Information provided below:

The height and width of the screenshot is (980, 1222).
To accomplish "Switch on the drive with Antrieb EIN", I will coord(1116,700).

End of Information provided.
Information provided below:

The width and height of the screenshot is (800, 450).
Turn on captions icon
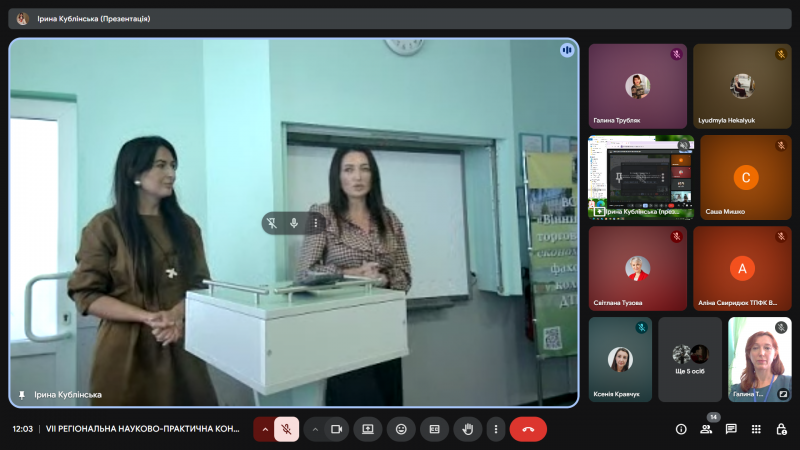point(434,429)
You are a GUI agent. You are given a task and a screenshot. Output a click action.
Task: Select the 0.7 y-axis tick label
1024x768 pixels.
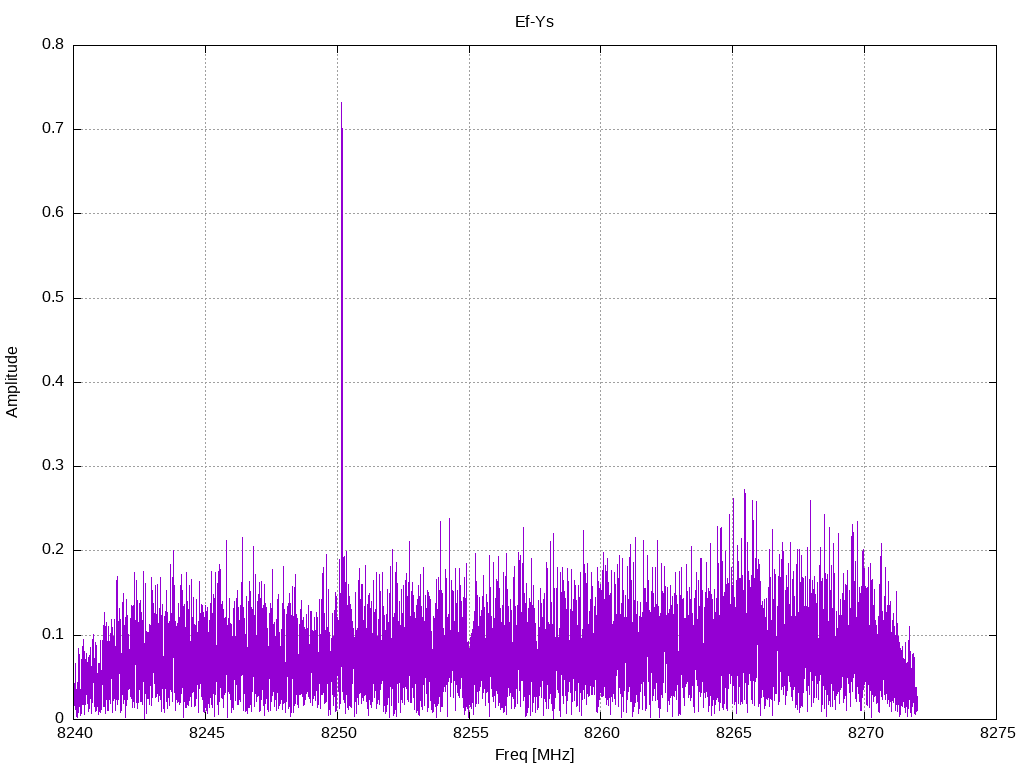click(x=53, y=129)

End of Information provided.

> Exercise aim: Considering only the data above, return the lines in which "width" occurs.

> Response to the exercise:
The height and width of the screenshot is (980, 1222).
The width and height of the screenshot is (800, 450).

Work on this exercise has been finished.